What you can achieve at the brush head heating on demand also depends on the base temperature. So if the water in your tank is 5 degrees then the resulting temperature at the brush head would be lower than if the water in your tank was 20 degrees.
In the test I did with my 5kw Webasto I only manged to raise the temperture at the brush head to 35 degrees with the water in the tank at 9 degrees. My flow was cold 1.5lpm at the brush, but at 35 degrees it was more with the same controller setting.
According to the calorific calculator, raising that flow of water by 26 degrees used 2.65kw of energy. That heater was giving everything it had as the water was cold after it had left the water to water plate heat exchanger - it had every bit of heat zapped from it.
Before I started this experiment on the test bench, the maths indicated to me that a 5kw heater would just manage to supply the heat requirements of 2 operators. This was in conflict with the reality as others experience was that it would just supply 1 operator.
So my next question was where the other 2.5kw was going? The exhaust got very hot so my only conclusion was that the vast majority of this 2.5kw is wasted and is lost to the atmosphere. So for every liter of diesel at £1.20 about 0.59p is not used but wasted. This is a sobering thought.
There is a windie in Andover who uses a Thermo Top C to heat the water in his tank. He has enclosed the heater's silencer in an alloy box with a fan inside the van. (Silencers are normally fitted outside the van.) He uses that heat to warm the back of the van.
Another thing we don't see is any insulation inside these steel heater box containers. (PF are the only ones who do I believe.) So they act as radiators. The van keeps warm but lots of heat is lost in the process.

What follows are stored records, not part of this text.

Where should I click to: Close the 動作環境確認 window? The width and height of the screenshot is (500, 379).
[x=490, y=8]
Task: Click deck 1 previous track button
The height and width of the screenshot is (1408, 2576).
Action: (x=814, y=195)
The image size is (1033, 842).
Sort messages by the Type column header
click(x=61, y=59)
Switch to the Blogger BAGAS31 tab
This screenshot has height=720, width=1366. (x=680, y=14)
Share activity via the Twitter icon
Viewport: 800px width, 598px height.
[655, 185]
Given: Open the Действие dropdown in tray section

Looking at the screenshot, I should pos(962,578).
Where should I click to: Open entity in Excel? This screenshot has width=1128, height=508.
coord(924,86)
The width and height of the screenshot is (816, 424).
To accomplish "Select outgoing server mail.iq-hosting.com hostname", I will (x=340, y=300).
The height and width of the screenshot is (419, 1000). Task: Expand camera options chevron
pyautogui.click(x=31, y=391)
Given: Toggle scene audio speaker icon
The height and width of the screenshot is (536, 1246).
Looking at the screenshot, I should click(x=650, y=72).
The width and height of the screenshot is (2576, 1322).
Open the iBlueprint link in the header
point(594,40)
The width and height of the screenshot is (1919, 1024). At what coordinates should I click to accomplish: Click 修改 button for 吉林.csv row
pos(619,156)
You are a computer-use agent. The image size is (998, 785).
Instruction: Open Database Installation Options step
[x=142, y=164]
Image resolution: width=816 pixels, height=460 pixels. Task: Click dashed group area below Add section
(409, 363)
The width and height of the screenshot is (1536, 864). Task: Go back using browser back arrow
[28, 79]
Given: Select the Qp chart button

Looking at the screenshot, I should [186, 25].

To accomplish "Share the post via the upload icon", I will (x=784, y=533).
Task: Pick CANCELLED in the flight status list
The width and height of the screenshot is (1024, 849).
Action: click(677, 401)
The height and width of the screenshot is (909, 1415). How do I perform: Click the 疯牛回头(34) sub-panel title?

In its designed application as an engine preheater heat loss isn't terribly important as the sales pitch to fit one is that its a labour saving device, saves energy when compared to letting an engine idle to warm up so is more environmentally friendly, increased comfort getting into a warm, defrosted vehicle, no frozen windscreen to scrape, etc, etc. So if the preheater is set for 30 minutes its only going to cost you about 40p to save all that bother. 4 mornings use for the cost of a cup of coffee at McDonalds and 7 mornings worth for a Costa Coffee, so of course you can afford to run that. (A 5kw Webasto uses less than a liter of diesel an hour 0.61l on full throttle.)